From the data below, copy each line that includes the word "screenshot".
○ ○ ○ ○
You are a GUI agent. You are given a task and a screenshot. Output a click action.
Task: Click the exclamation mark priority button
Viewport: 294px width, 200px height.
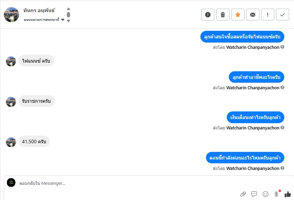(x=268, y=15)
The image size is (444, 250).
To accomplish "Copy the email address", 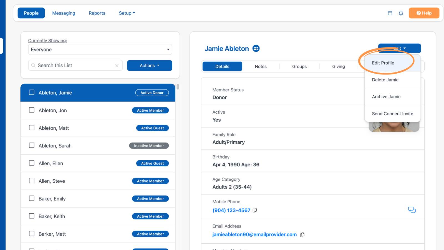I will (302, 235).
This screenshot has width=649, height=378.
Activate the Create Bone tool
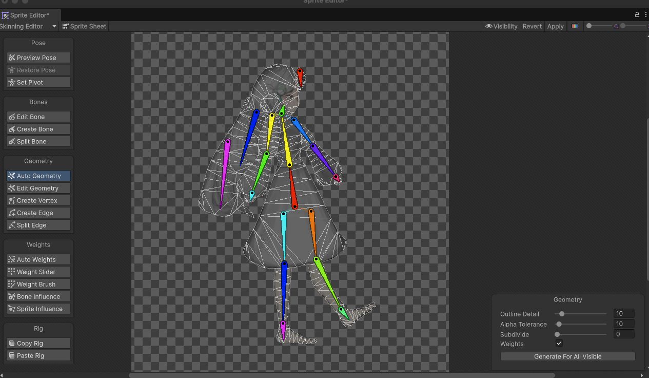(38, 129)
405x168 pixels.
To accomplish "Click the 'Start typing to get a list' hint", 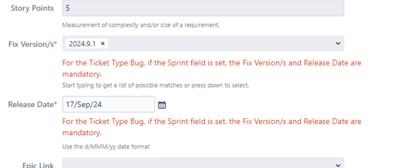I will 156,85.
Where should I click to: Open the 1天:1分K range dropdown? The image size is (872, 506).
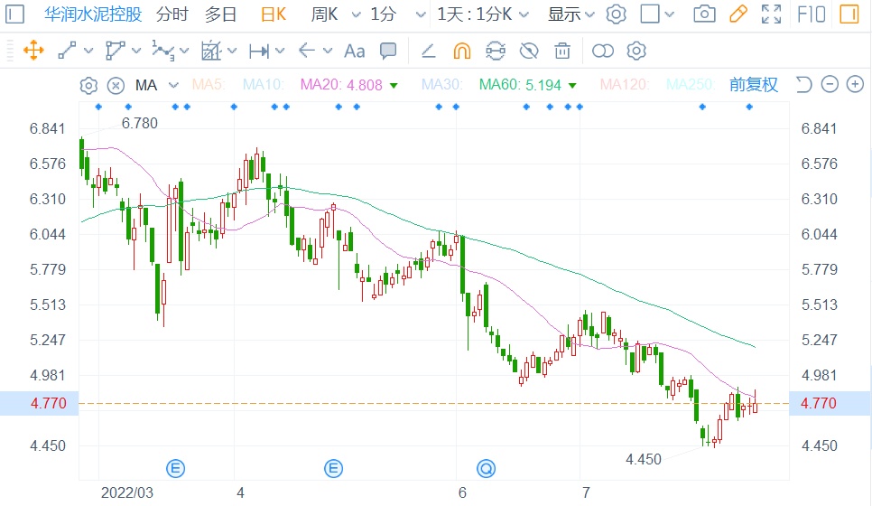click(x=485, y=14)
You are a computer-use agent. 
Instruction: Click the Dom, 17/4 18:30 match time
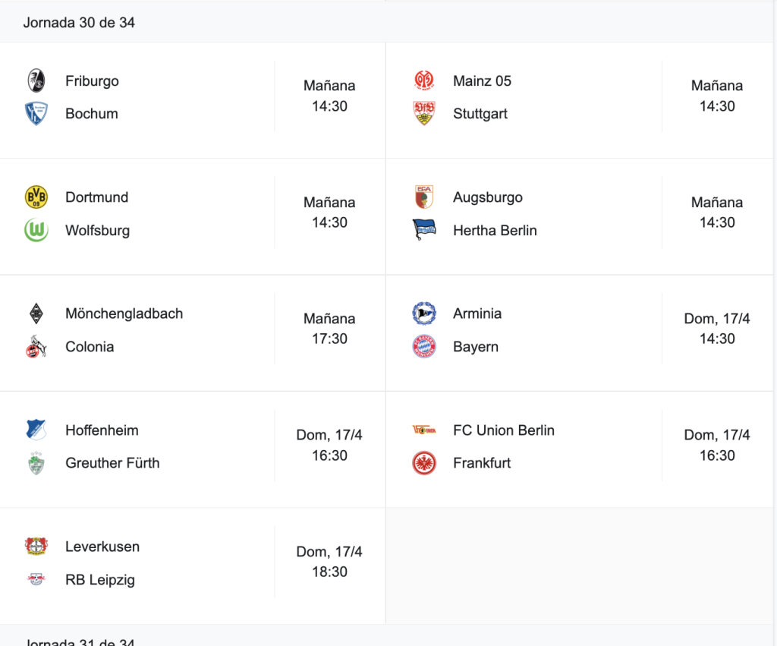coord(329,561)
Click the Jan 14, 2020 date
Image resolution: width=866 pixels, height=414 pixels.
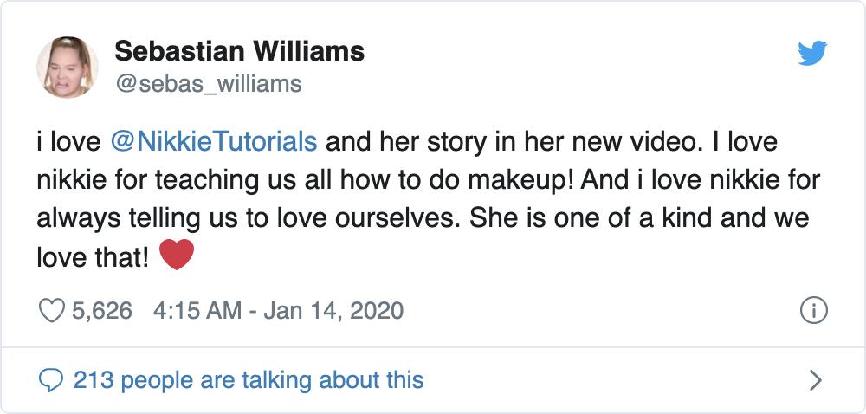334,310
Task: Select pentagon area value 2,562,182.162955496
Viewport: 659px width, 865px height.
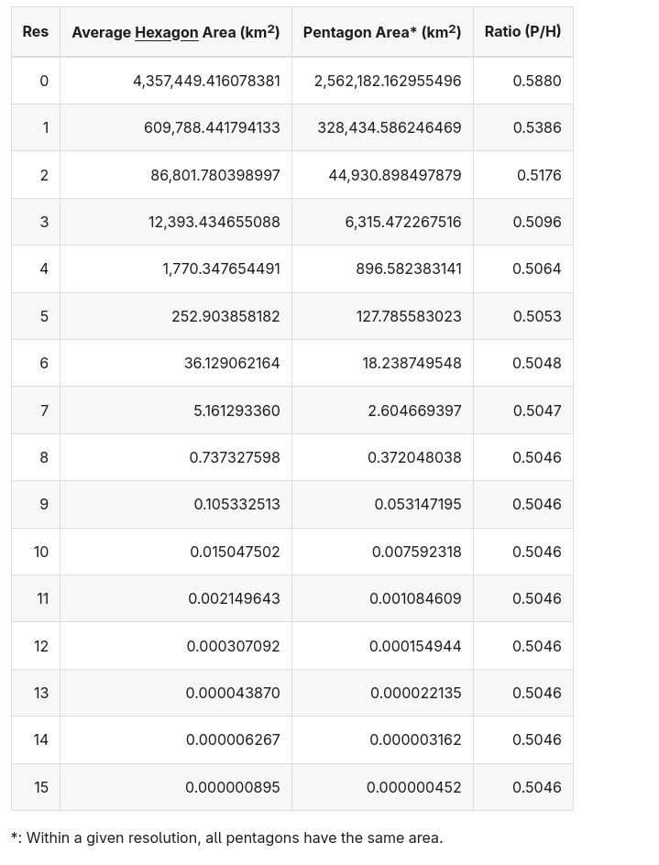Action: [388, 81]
○ ○ ○ ○
▶ [Answer to the exercise]
You are a GUI agent. You are given a task and a screenshot. Output a click action.
This screenshot has width=649, height=378.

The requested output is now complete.